Please note: I reserve the right to delete comments that are offensive or off-topic.

16 thoughts on “Five Questions that Will Help You Build an Innovation Culture

  1. I appreciate for your sharing. I totally agree with your ideas about five questions how to create the innovation culture. Google usually give their employees 10% free time to experiment new ideas. Now a lot of companies use their employees’ time as a reward because they think most of the biggest innovation will come as the new motivator. Sometimes, the old creation is not bad at all; therefore we should not step in all the time. That is why we should spend our time to think about the old innovation before stepping in the new ones. Most of people believe that new innovations are always good. It is not true for all the time. In my opinions, we should combine between the old and new ones. Then carefully consider which one is the best. The new culture and the old culture can make a big difference; we can create the new innovation culture depending on the old. To motivate the employees to create their innovation culture, we should use some worthless gifts for them. I remember one article from Booth School of Business in University of Chicago. One author talked that we should not use money as a gift because the receivers will not keep it for a long time. Money would be gone very soon. Gift would stay longer. I completely agree with him. Moreover, when the employees have something to motivate them, they will be interested to work hard and not mind to spend more time to create something new for their company. These are my opinions. They might not relate to 100% the topic; but I would like to share them. I hope you do not mind. Thanks a lot.

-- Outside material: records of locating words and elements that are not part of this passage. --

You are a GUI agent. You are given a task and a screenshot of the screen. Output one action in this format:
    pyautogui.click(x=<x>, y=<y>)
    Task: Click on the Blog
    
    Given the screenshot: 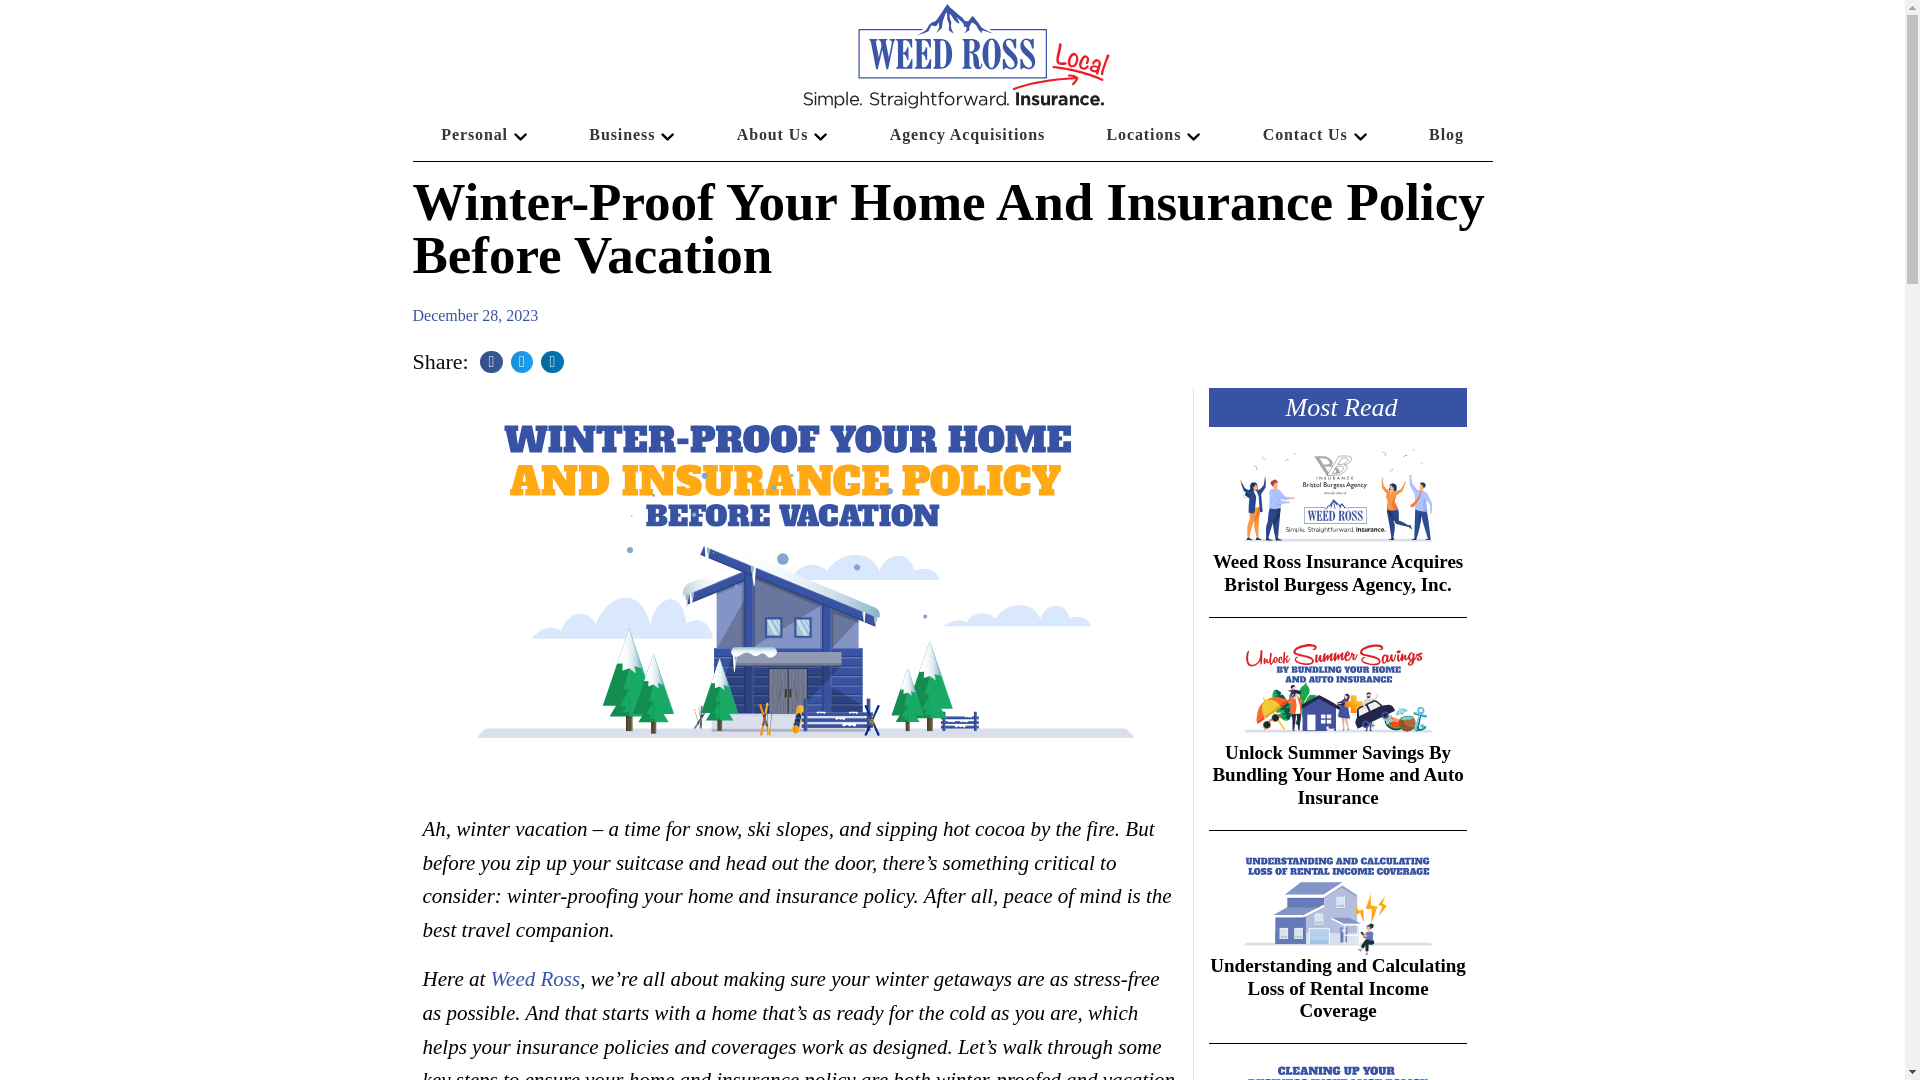 What is the action you would take?
    pyautogui.click(x=1445, y=134)
    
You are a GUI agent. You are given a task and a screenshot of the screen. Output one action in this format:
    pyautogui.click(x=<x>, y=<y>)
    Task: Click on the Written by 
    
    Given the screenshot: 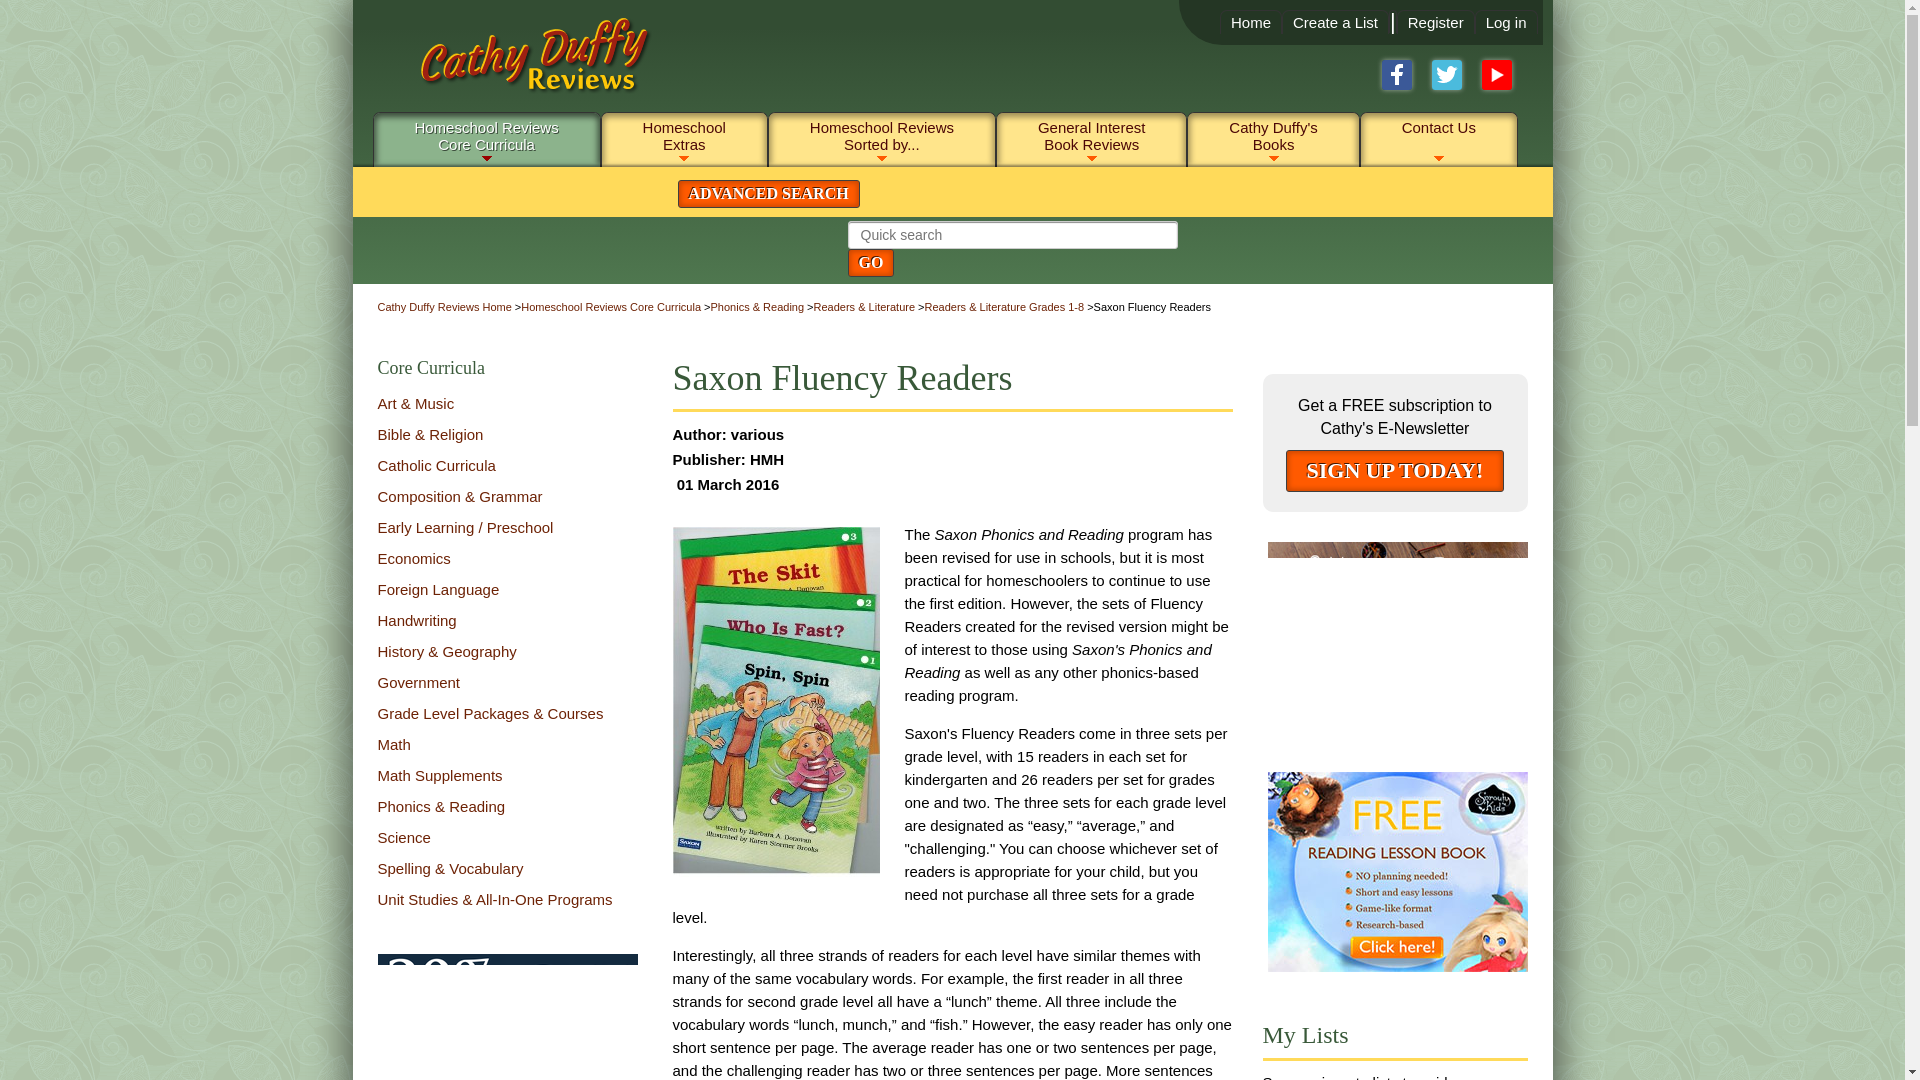 What is the action you would take?
    pyautogui.click(x=792, y=434)
    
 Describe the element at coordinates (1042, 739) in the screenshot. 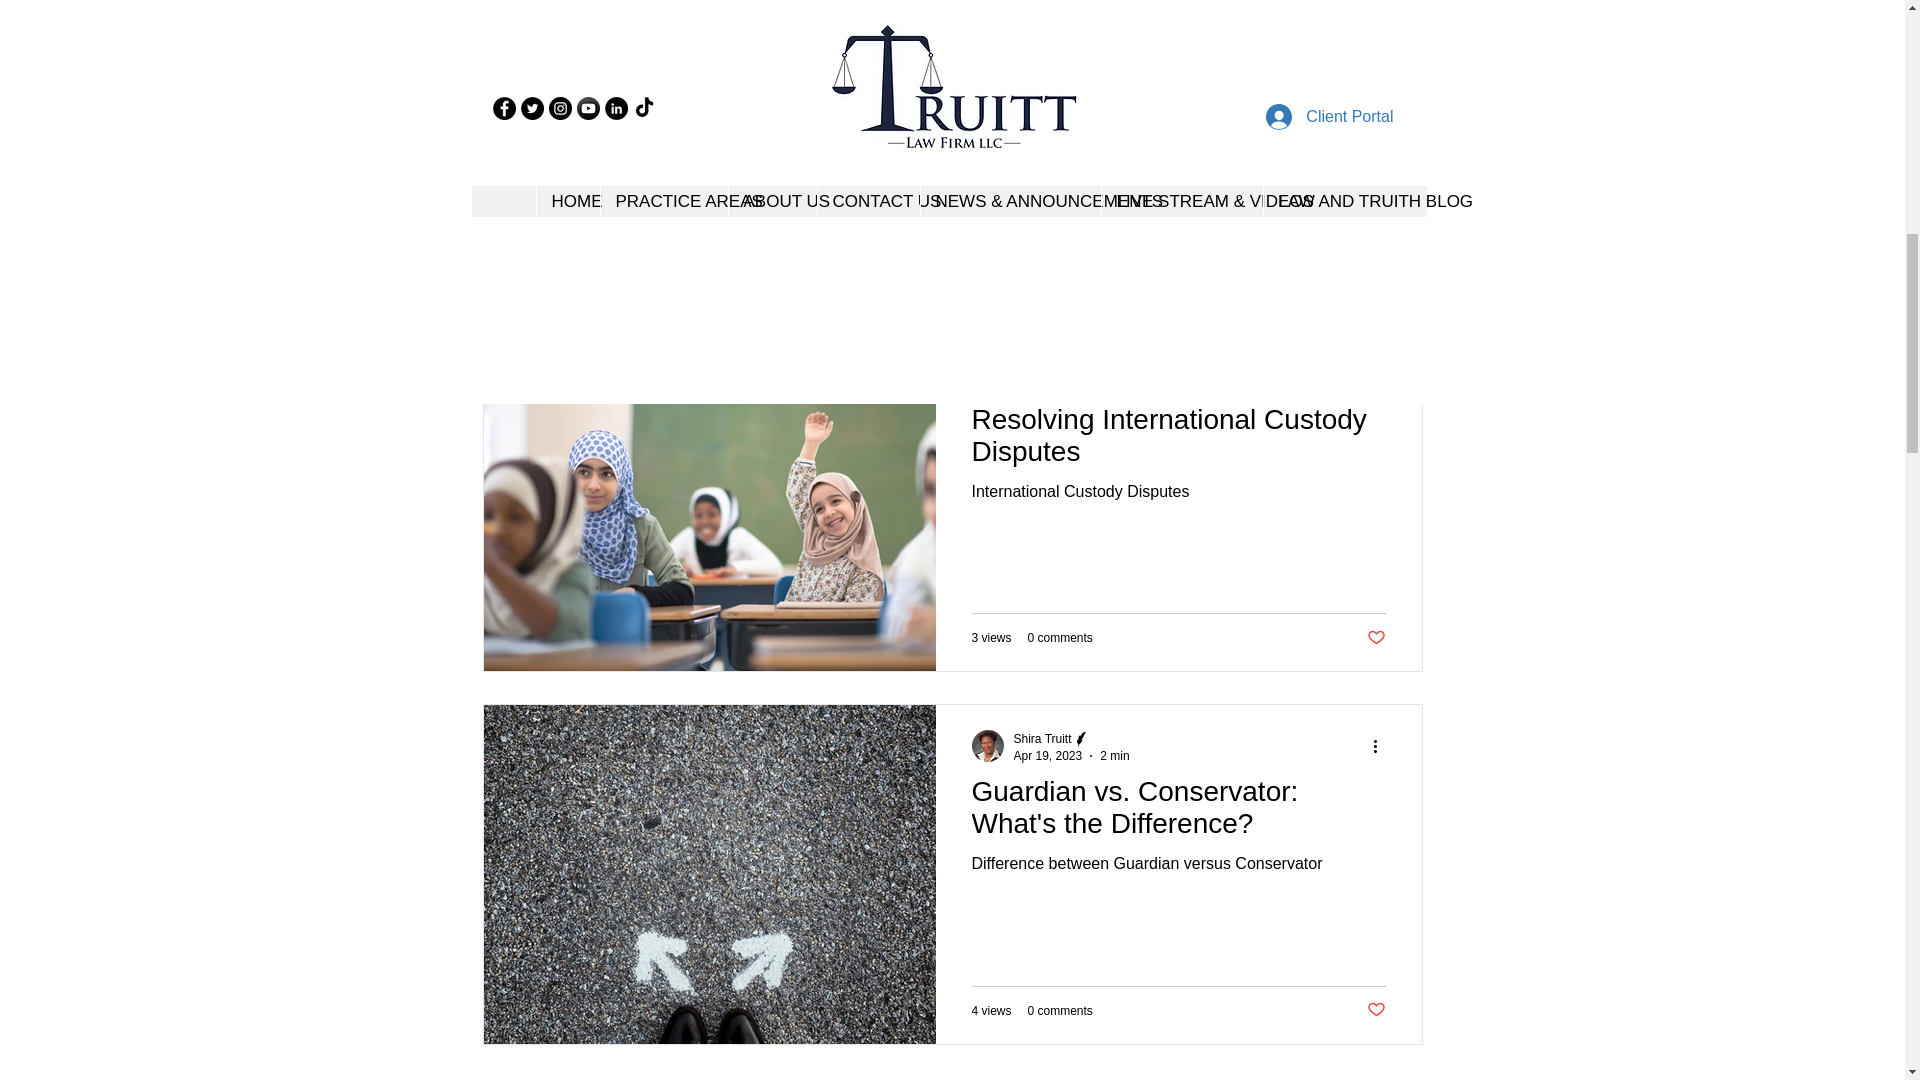

I see `Shira Truitt` at that location.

  2. One concern the bottom has is the tendency for the top to take fishing trips. Bottom up is disingenuous if the meritocracy and hegemony remains. Take the issue of professional staff career options and promotion. Druker said many wise things about this too, so I’d like to raise it.

    • Thanks Wilma – you’re absolutely right. We have to fix management and organisations as well – and it’s something that I’ve addressed a number of times. At the same time, it’s important for people to take the steps that they control as well. We have to fight on both fronts – it’s not just one or the other.